Menuju konten utama

Respons LBH Papua Soal Pembentukan Tim Penyidik Kasus Paniai

Tragedi Paniai merupakan pelanggaran HAM berat pertama di era Presiden Jokowi, berselang dua bulan setelah ia resmi jadi presiden pada Oktober 2014.

Respons LBH Papua Soal Pembentukan Tim Penyidik Kasus Paniai
Ilustrasi pembunuhan. FOTO/iStockphoto

tirto.id - Jaksa Agung ST Burhanuddin membentuk Tim Penyidik Dugaan Pelanggaran HAM Berat insiden Paniai berdasar Surat Keputusan Jaksa Agung Nomor 267 Tahun 2021 bertanggal 3 Desember 2021.

Keputusan itu menindaklanjuti Surat Ketua Komnas HAM Nomor 153/PM.03/0.1.0/IX/2021 bertanggal 27 September 2021 tentang tanggapan atas pengembalian berkas perkara hasil penyelidikan Paniai untuk dilengkapi.

Direktur Lembaga Bantuan Hukum Papua Emanuel Gobay merespons hal tersebut. Proses penyidikan akan dilakukan menggunakan ketentuan Pasal 22 Undang-Undang Nomor 26 Tahun 2000 tentang Pengadilan Hak Asasi Manusia maka perlu mekanisme penyidikan yang sesuai regulasi.

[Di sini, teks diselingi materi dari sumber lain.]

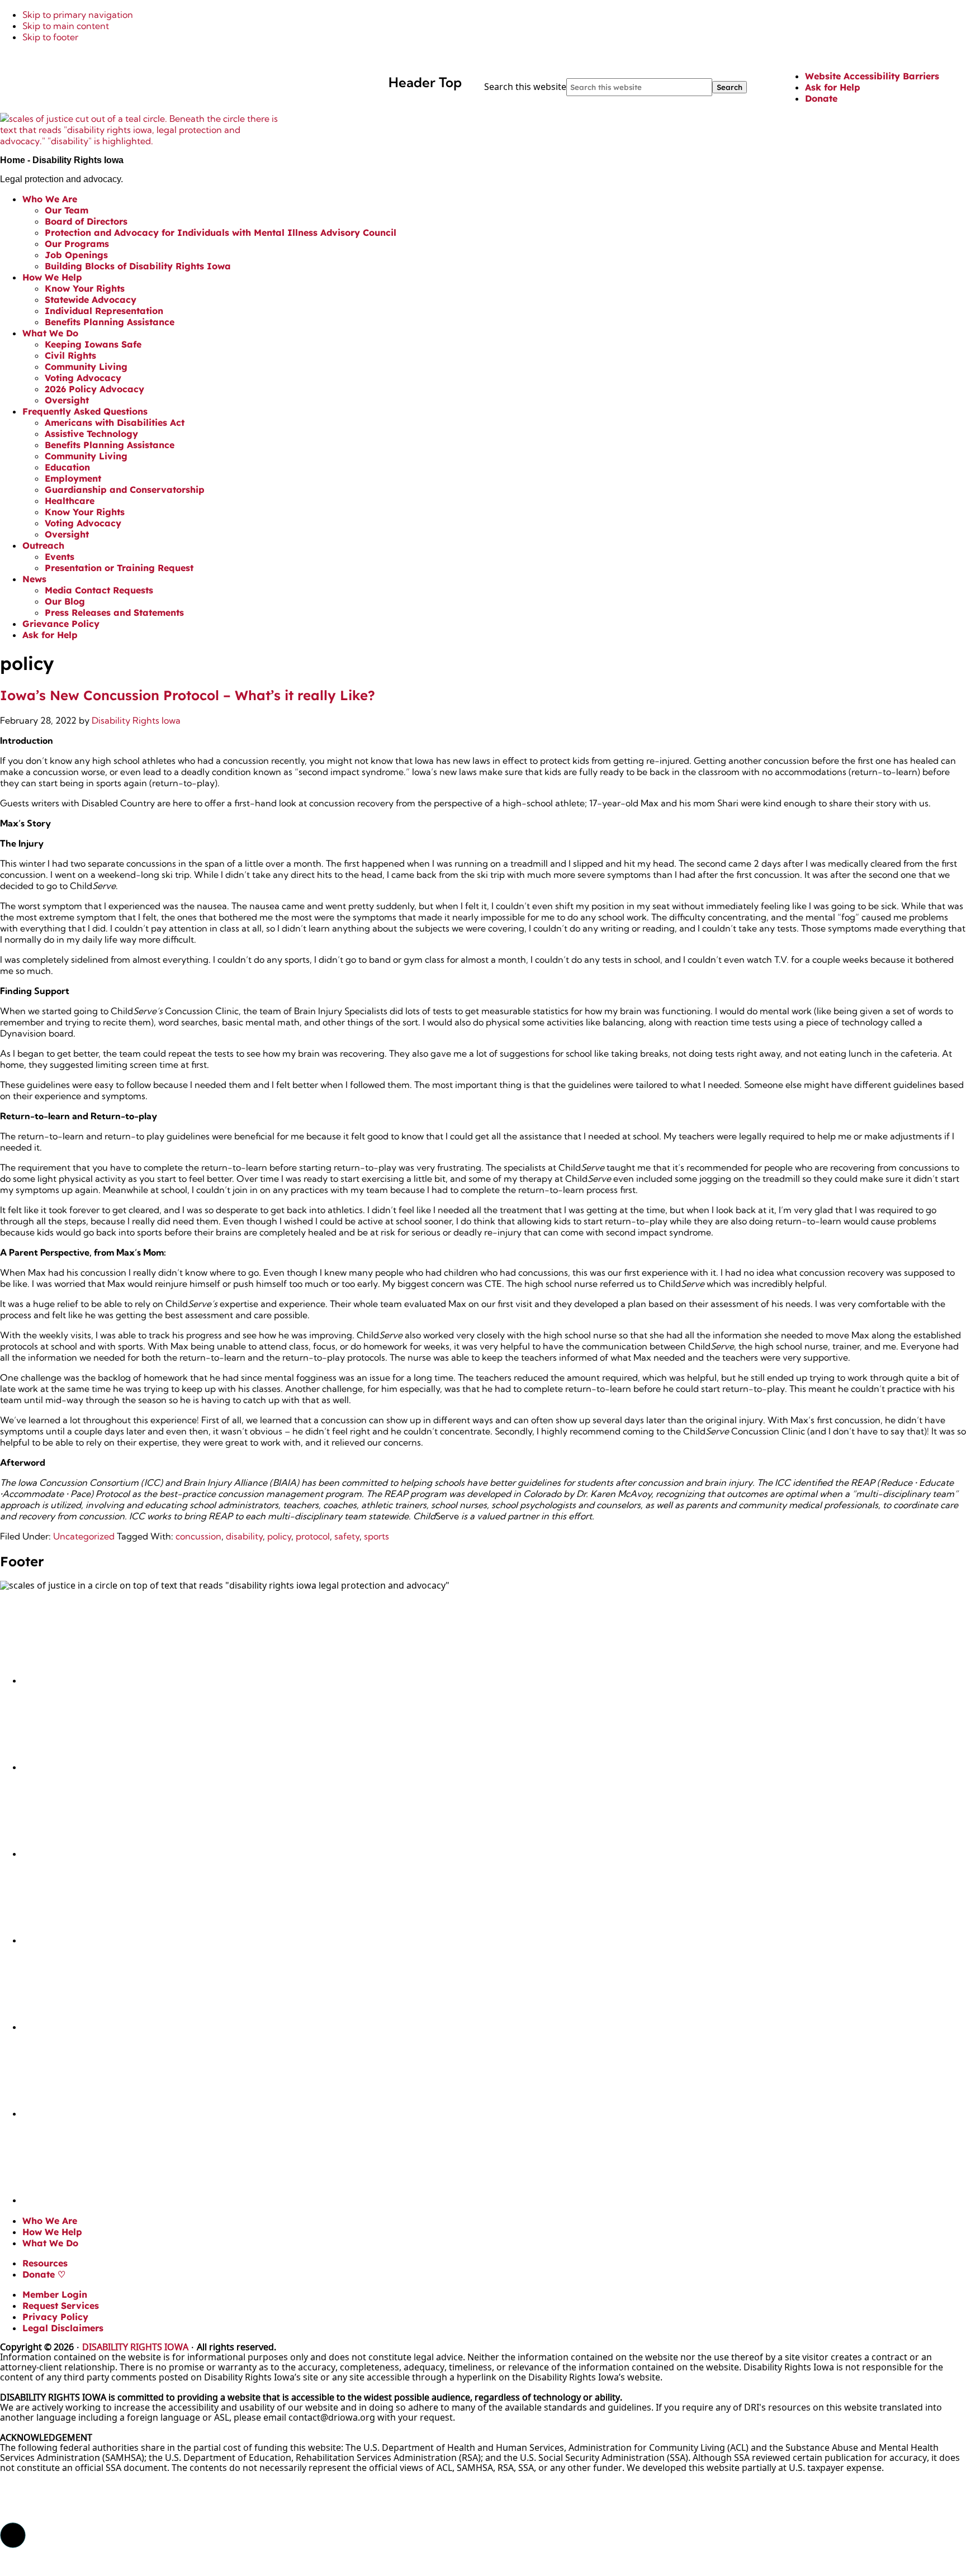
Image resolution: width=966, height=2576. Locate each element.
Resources (45, 2263)
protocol (313, 1536)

"Diharapkan dalam Tim Penyidik yang berjumlah 22 orang itu wajib ada unsur pemerintah dan atau masyarakat dari kalangan akademisi, lembaga swadaya dan orang asli Papua yang dijadikan anggota Penyidik Ad Hoc diangkat menjadi Tim Penyidik Paniai dalam rangka menciptakan profesionalisme dan independensi dalam melakukan penyidikan ini," kata Emanuel kepada Tirto, Rabu (8/12/2021).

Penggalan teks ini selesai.